Furthermore, the infusion center total numbers and staffing were affected by the COVID-19 Omicron outbreak, which may have also resulted in a lower number of patients included than a standard 3-month time frame.
The financial analysis was extrapolated from specific interventions to broad intervention categories. In future assessments, we plan to identify a specific disease state and regimen where we can validate the exact clinical and financial impacts of our interventions versus a historic control in terms of hospitalizations, disease state outcomes, and adverse events. This will allow us to determine clear-cut interventions to give a definitive value of our encounters as opposed to the ranges presented in this study.
We also plan to implement a system to track patient-reported outcomes through our patient portal. This will provide an easily accessible way to analyze the impact of pharmacists, as well as patients’ quality of life. This study demonstrates the potential for significant growth and the implementation of clinical pharmacists in the ambulatory oncology setting.
The use of ambulatory oncology clinical pharmacists for initial IV cancer education and early follow-up provides clinical and financial value. Pharmacists can provide significant value to the healthcare organization through medication therapy management, detailed cancer therapy education, and supportive-care adverse-event management follow-up, with a potential to provide up to $796,848 in additional value to the institution over 1 calendar year.

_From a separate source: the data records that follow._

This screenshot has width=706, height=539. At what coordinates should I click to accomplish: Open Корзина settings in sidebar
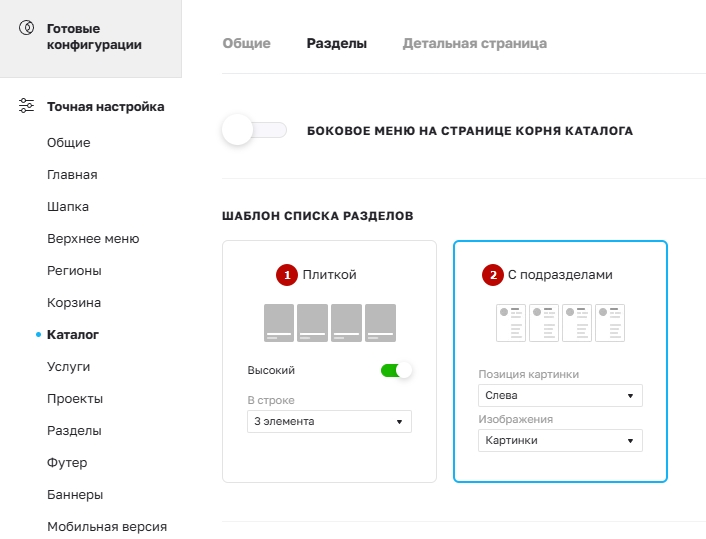(74, 303)
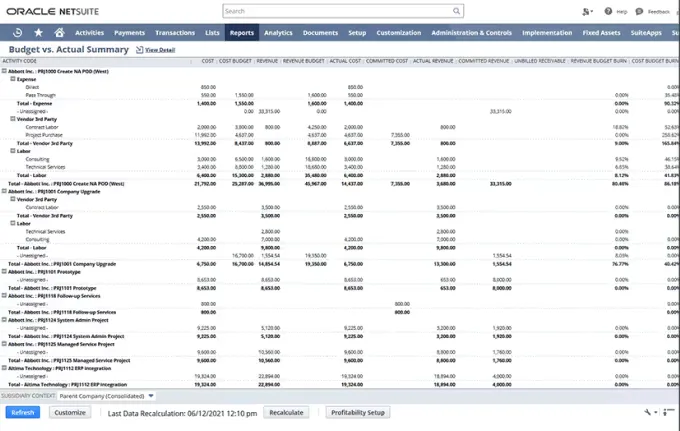
Task: Click the recent records clock icon
Action: tap(17, 33)
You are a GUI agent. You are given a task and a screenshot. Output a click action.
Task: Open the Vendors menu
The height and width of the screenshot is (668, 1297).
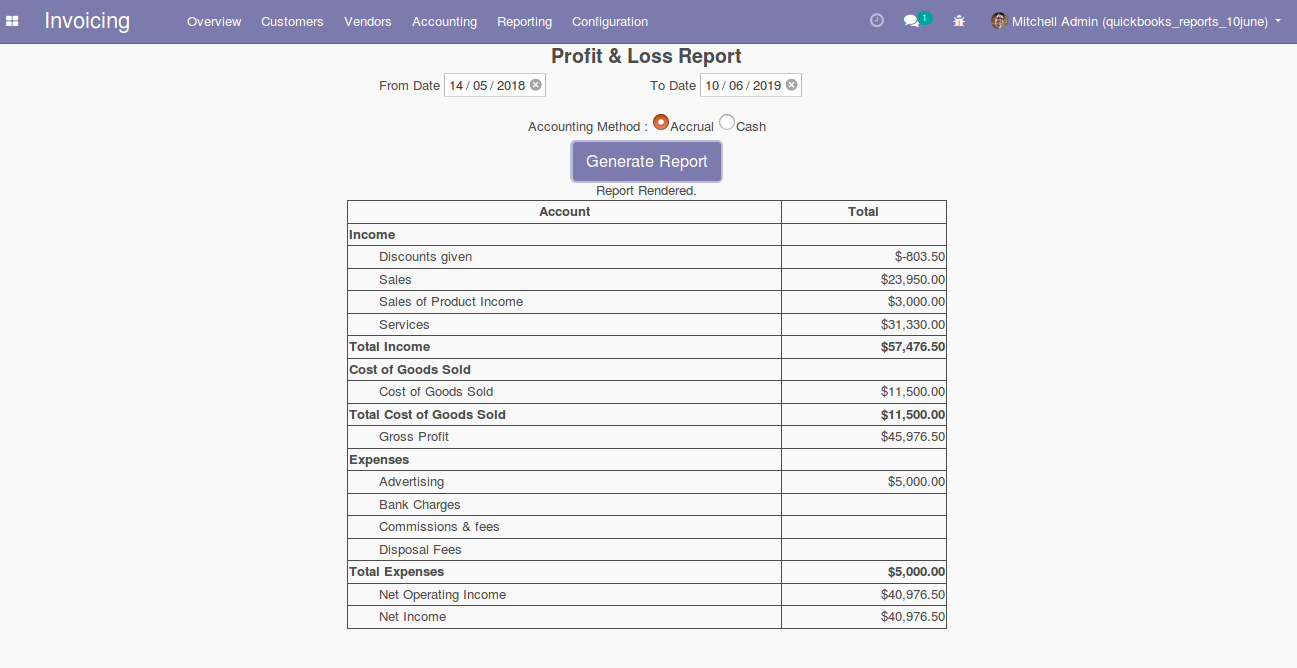tap(368, 21)
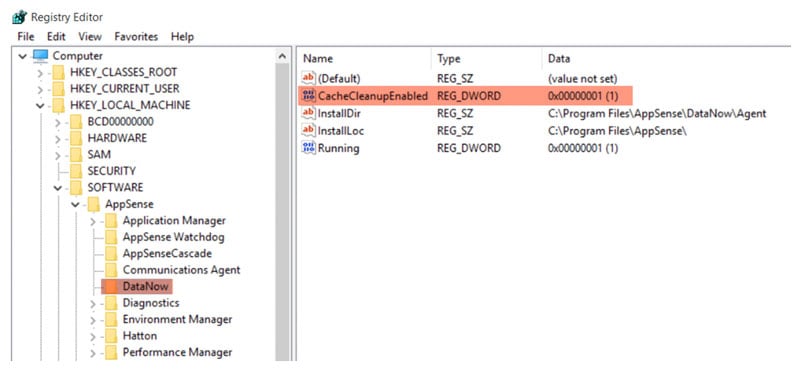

We would like to thank the leaders of the Hospital of the University of Pennsylvania and the Abramson Cancer Center for affording our teams the time and resources to define a quality improvement project at the Perelman Center for Advanced Medicine to improve the lives of our patients. We would specifically like to acknowledge Donna Capozzi for providing leadership to inspire the project and Daniel Rubin for his invaluable assistance with data reporting.
Author Disclosure Statement
The author(s) declared no potential conflicts of interest with respect to the research, authorship, and/or publication of this article.